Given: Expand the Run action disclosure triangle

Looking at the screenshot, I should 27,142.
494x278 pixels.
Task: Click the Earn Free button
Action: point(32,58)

────────

What to produce → Rewrite the records above as a numbered list with one line per item, omitting any blank lines.

Correct result →
1. Given: Expand the Run action disclosure triangle
2. Looking at the screenshot, I should 27,142.
3. 494x278 pixels.
4. Task: Click the Earn Free button
5. Action: point(32,58)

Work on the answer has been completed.